Task description:
How many lines in the records below contain the word "Link"? State that number and nothing more.

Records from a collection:
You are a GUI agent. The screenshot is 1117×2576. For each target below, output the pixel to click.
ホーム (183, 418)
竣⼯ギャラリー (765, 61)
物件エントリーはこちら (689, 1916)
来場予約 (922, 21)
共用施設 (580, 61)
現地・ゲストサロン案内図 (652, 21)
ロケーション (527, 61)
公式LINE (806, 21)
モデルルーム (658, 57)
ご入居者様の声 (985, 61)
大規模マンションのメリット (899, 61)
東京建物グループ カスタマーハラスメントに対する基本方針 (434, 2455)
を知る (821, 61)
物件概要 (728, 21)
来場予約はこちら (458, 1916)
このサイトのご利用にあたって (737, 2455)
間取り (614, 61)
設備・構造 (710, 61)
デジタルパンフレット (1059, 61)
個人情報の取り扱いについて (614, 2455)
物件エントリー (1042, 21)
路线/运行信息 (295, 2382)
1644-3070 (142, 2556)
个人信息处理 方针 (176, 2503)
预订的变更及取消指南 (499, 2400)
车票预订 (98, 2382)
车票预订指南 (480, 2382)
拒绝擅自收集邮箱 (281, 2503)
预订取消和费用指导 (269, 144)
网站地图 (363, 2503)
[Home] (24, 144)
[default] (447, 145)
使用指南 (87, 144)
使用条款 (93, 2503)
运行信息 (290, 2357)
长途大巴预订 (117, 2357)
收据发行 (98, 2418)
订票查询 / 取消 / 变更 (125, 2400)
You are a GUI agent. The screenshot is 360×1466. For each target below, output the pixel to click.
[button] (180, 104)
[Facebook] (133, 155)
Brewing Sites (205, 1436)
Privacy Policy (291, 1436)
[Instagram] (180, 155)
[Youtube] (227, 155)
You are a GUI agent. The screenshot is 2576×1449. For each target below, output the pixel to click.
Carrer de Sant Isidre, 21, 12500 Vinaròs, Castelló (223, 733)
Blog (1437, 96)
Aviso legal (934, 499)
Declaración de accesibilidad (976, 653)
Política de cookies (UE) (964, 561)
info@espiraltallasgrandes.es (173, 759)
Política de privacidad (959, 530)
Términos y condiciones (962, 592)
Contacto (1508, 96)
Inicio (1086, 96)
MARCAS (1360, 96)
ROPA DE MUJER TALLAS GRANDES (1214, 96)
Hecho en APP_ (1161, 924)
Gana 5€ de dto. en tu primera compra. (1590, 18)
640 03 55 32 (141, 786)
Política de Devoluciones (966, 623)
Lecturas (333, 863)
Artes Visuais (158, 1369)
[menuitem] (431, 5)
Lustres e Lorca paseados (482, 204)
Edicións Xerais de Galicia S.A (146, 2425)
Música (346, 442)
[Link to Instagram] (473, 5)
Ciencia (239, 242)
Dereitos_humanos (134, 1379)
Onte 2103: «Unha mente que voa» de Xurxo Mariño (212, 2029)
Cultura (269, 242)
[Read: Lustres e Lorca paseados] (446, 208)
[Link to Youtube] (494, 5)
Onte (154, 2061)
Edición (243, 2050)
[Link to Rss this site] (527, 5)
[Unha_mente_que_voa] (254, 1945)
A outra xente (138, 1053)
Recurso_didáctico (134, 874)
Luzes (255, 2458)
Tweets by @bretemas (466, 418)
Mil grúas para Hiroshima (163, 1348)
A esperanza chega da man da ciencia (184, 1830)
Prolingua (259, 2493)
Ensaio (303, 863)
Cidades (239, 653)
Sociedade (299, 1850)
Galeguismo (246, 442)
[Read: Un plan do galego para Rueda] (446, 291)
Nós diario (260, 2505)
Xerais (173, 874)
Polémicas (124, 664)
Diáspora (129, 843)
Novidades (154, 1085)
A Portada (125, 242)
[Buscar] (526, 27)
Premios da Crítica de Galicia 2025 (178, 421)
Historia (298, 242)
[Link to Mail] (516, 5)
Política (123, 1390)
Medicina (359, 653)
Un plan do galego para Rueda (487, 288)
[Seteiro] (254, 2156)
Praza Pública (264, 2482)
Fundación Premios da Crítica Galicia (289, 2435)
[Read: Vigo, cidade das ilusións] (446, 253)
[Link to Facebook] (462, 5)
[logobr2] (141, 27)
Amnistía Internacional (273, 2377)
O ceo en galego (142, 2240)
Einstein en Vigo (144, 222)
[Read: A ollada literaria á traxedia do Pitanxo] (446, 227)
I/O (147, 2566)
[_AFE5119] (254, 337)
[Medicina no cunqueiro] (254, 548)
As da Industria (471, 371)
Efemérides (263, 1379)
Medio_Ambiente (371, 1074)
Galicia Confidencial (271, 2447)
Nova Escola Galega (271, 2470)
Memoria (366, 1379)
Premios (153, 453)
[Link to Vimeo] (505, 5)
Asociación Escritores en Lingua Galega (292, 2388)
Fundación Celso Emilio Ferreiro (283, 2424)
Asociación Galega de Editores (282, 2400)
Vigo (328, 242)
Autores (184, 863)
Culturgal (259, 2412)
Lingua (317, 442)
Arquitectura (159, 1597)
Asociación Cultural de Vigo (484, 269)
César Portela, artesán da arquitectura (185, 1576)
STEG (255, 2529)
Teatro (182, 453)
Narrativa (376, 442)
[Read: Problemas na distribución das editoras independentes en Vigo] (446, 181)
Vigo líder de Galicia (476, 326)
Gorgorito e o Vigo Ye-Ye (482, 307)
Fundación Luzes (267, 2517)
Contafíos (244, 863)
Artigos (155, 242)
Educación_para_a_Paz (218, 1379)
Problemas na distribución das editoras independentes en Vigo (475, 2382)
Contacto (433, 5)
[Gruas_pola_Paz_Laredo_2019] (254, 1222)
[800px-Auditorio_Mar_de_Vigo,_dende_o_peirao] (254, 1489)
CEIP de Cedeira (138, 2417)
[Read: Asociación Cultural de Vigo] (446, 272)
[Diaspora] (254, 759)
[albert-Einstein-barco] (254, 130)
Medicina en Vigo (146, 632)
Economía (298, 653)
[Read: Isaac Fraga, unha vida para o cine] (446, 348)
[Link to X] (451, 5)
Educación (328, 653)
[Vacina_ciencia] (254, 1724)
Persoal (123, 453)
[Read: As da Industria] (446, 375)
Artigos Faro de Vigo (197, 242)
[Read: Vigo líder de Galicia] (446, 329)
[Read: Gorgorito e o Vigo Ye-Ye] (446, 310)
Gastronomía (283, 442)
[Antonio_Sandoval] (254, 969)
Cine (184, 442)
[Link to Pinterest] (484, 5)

Result:
8